General information
- Type: Sports aircraft
- National origin: France
- Manufacturer: Voisin
- Designer: Gabriel Voisin

History
- First flight: April 1910

= Voisin Type de Course =

1910s French aircraft

The Voisin Type de Course was an early French aircraft built by Voisin Frères. It was first flown early in 1910.

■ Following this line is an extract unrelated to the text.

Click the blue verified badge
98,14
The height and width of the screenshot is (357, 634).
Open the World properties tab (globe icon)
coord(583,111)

==Design and development==
The 1910 Type de Course was designed by Gabriel Voisin as a racing aircraft to take part in the many competitions being held at the time. A development of his highly successful 1907 biplane, it was a two-seater two-bay pusher configuration biplane with an elevator mounted on the upcurved front of the nacelle and rear-mounted empennage carried on two pairs of booms carrying the tail surfaces. The first aircraft flown, built for Henri Rougier, had a single rudder above the stabiliser and a fixed fin below: some later examples differed slightly. The structure made extensive use of metal: the nacelle was constructed of circular and elliptical section nickel-steel tubing, the interplane struts were steel and the wings had steel spars and wooden ribs. Importantly, it differed from the earlier Voisin aircraft in having provision for lateral control in the form of ailerons, which allowed Voisin to dispense with the "side-curtains" between the wings characteristic of his earlier aircraft. Rougier's aircraft had biplane mid-gap ailerons mounted on the front outer pair of interplane struts. The undercarriage consisted of a pair of mainwheels under the wings, a large nosewheel carried between a pair of inverted V-struts under the front of the nacelle and a small tailwheel mounted on the bottom of the fin. It was powered by a 50 hp E.N.V. water-cooled V8.

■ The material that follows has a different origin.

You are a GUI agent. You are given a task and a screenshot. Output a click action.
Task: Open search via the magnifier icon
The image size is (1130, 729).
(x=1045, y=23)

The first example was flown by Rougier on the 13 April 1910. A second aircraft built for René Métrot differed in having monoplane ailerons, two rudders and an uncovered nacelle.
Others were built for various customers, differing in the engine fitted: these included the 50 hp Gnome and the 4-cylinder Gobron. Six were flown at the second Reims Grande Semaine d'Aviation, but without any success in any of the competitions.